Geçtiğimiz haftalarda Rupert Murdoch’un medya grubunun Google ile vardığı telif anlaşması iki temel konuyu yeniden gündeme getirdi: Ana akım medya ile yeni medya arasındaki ilişki nasıl şekillenecek? “Haber” denilen şeyin sahibi kimdir?

Anılan anlaşmanın mimarının Murdoch’a ait News Corp. şirketinin CEO’su Robert Thomson olduğu söyleniyor. Murdoch gibi Avustralya doğumlu ve babadan gazeteci. Google ile varılan anlaşmanın bir benzeri Facebook ile de yapılıyor Avustralya’da. Böylece ana akım medya yaklaşık yirmi yıldır dayak yediği yeni medyaya karşı ilk ciddi darbesini indirmiş durumda. Benzer uygulamaların dünyanın diğer ülke ve bölgelerine de yayılması gündemde (bazı AB ülkeleri halihazırda bu tür anlaşmalar imzalamış durumda).
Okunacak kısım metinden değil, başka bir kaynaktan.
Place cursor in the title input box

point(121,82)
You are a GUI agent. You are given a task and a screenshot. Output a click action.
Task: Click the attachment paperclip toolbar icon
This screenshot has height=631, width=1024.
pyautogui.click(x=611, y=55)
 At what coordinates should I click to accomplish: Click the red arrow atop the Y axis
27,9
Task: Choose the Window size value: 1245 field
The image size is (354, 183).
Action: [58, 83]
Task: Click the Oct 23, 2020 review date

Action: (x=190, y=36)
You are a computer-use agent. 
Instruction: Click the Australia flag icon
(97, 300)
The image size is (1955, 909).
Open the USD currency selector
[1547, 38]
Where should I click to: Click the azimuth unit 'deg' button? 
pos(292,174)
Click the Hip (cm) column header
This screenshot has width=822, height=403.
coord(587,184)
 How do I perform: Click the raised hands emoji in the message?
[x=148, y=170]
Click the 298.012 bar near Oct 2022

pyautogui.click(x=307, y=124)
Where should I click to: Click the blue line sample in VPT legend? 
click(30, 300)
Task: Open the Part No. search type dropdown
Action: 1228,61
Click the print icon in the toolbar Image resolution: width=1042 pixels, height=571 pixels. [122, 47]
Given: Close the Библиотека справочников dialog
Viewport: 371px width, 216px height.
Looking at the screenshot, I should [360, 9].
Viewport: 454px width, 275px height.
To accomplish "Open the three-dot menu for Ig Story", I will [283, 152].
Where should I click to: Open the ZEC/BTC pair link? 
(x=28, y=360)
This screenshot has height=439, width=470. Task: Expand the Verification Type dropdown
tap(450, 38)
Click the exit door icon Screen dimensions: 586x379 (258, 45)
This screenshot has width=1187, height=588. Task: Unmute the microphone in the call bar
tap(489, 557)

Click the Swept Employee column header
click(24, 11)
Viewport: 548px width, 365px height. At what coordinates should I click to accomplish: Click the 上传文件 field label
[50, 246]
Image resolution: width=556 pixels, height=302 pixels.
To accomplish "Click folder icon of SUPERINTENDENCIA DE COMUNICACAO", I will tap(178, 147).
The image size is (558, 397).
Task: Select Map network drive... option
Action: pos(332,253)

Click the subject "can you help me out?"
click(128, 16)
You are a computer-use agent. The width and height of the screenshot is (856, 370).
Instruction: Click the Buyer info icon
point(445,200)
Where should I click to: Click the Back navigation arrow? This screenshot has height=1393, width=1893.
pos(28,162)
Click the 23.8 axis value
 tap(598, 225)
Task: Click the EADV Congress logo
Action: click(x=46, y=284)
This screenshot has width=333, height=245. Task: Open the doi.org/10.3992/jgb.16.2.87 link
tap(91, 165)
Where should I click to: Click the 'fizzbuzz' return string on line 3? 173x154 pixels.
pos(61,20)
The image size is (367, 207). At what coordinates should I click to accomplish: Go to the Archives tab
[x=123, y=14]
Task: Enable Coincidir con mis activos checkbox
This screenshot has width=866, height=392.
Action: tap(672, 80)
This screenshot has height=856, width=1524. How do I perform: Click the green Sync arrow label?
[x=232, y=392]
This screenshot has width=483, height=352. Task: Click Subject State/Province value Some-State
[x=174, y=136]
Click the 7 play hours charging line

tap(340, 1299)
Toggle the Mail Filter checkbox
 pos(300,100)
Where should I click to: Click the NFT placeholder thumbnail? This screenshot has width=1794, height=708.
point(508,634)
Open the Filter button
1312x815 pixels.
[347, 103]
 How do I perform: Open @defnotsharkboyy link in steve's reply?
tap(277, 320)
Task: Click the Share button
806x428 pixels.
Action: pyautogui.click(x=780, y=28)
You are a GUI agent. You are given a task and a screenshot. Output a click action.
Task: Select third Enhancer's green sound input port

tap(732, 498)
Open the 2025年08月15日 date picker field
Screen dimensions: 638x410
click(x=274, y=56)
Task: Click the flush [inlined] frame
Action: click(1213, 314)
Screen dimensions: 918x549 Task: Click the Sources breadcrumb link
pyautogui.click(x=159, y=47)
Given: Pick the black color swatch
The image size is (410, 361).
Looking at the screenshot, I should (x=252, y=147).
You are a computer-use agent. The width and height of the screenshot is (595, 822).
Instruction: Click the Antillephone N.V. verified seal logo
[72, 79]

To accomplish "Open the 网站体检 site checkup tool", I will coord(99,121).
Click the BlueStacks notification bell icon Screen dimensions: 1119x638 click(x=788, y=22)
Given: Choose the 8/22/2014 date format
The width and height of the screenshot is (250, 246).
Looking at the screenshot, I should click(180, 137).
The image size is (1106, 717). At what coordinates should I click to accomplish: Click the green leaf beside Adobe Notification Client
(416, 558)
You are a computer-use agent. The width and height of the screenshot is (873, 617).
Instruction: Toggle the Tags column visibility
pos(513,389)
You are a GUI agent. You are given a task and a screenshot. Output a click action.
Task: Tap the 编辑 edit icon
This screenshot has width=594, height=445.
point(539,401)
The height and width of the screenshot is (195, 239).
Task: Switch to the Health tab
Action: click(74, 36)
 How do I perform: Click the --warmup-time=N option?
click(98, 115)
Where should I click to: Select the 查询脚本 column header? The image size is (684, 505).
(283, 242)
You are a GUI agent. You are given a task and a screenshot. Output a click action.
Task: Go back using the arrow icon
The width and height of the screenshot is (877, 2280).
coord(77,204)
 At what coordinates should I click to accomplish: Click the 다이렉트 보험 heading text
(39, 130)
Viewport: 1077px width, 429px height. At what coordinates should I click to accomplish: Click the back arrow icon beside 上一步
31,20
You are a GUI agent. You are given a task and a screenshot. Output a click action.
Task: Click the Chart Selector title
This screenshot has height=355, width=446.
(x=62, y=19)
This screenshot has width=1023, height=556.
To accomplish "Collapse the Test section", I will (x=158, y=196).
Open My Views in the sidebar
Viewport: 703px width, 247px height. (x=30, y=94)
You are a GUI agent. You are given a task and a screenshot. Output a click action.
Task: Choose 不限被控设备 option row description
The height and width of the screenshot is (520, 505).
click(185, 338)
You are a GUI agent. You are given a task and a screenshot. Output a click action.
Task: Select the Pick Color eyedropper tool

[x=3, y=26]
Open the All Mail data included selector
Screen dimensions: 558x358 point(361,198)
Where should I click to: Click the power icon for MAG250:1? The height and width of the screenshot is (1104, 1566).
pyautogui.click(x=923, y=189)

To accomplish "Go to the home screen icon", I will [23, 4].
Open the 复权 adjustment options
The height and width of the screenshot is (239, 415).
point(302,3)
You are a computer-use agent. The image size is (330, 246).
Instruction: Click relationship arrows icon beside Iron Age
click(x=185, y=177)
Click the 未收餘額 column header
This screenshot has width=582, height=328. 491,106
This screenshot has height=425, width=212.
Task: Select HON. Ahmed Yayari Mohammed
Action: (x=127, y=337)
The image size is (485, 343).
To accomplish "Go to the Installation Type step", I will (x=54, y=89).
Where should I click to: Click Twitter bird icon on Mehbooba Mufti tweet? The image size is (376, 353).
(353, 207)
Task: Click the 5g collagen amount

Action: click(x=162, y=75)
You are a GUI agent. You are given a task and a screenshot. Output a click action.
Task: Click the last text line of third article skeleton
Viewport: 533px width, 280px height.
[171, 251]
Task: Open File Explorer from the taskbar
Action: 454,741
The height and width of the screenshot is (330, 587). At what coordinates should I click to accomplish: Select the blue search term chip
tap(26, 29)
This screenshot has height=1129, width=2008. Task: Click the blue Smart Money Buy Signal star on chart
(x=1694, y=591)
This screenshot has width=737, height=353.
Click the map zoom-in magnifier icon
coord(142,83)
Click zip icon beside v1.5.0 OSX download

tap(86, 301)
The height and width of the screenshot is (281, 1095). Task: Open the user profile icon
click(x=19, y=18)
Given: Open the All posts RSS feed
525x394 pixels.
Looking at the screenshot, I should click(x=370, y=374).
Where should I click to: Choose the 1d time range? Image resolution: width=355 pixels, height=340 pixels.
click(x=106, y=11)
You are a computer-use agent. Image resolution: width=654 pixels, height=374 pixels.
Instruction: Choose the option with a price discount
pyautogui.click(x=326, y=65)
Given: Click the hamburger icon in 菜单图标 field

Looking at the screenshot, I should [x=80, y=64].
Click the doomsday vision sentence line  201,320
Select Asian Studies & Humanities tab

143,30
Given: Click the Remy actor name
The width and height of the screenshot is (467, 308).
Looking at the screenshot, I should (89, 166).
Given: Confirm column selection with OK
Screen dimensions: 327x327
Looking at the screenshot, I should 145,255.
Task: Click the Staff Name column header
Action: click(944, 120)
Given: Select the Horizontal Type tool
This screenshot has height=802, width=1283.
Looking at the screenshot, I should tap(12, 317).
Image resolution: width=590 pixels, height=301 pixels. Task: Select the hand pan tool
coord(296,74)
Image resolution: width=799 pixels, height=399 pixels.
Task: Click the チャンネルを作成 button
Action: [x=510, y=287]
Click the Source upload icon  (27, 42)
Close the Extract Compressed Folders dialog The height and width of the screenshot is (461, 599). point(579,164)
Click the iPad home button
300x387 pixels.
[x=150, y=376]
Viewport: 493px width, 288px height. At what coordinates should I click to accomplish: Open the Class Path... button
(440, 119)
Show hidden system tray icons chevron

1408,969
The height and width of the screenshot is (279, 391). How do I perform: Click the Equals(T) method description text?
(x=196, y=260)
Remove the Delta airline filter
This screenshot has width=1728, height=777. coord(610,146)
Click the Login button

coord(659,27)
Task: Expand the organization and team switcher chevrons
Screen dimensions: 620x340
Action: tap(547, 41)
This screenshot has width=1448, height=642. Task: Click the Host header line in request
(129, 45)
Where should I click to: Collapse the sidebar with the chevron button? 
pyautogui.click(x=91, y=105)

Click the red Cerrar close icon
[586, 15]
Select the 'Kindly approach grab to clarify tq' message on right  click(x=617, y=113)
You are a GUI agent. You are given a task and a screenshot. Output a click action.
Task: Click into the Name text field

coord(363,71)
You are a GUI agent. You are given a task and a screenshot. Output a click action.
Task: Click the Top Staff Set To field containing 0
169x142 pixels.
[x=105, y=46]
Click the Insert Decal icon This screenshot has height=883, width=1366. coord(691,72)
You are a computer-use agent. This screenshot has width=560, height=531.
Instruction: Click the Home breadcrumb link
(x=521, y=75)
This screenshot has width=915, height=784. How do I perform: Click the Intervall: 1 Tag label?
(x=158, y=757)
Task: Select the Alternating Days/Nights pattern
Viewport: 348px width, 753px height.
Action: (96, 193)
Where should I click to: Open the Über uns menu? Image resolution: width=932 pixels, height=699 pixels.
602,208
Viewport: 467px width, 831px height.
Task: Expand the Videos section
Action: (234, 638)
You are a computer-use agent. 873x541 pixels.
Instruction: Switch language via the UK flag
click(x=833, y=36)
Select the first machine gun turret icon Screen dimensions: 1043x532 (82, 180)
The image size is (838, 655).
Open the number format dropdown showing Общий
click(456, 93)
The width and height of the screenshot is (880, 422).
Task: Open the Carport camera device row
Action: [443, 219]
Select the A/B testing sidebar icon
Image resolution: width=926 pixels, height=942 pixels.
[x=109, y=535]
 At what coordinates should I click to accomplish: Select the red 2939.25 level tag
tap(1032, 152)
Aslanlar hangi ceylanı kimin yiyeceği konusunda kavgaya devam ederken ceylanın hakkını düşünen yok! Bir “haber”in gerçek sahibi kimdir? Dünya üzerinde yaygınlaşmaya başlayan mahremiyet hakkı ve kişisel verilerin korunmasına yönelik uygulamalar az da olsa ceylanın da dikkate alınmasına sebebiyet vermeye başladı. Bugün kamusal alanda herhangi bir bireyin iznini almadan ona ait bir bilgiyi alamaz ve kullanamazsınız (örn. fotoğrafını çekip bir medya organında yayınlamak). Oysa konu “haber” olunca mahremiyet ya da kişisel veri olgusu göz ardı ediliyor. Suçüstü yapılan durumlarda kişinin “çekmeyin ulan!” nidaları antipati toplarken o medya mensuplarının orada ne işi olduklarını kimse sorgulamıyor!

Hadi diyelim ki sosyal medya uygulamalarında paylaşılan kişisel verilerle ilgili bir bahane var. O kimsenin okumadığı “kullanım şartnamesi”nde site sahibi firma hakkı olup olmadığına bakmaksınız kullanıcısından “izin istiyor” ve o izni alıyor. Peki kamusal alanda ya da ev gibi özel alanlarda bireyin kişisel bilgileri? Medya kanalları her türlü sesli görüntülü çekim yapabilme konusunda bireylerden bir açık rıza aldı da kimsenin haberi mi yok?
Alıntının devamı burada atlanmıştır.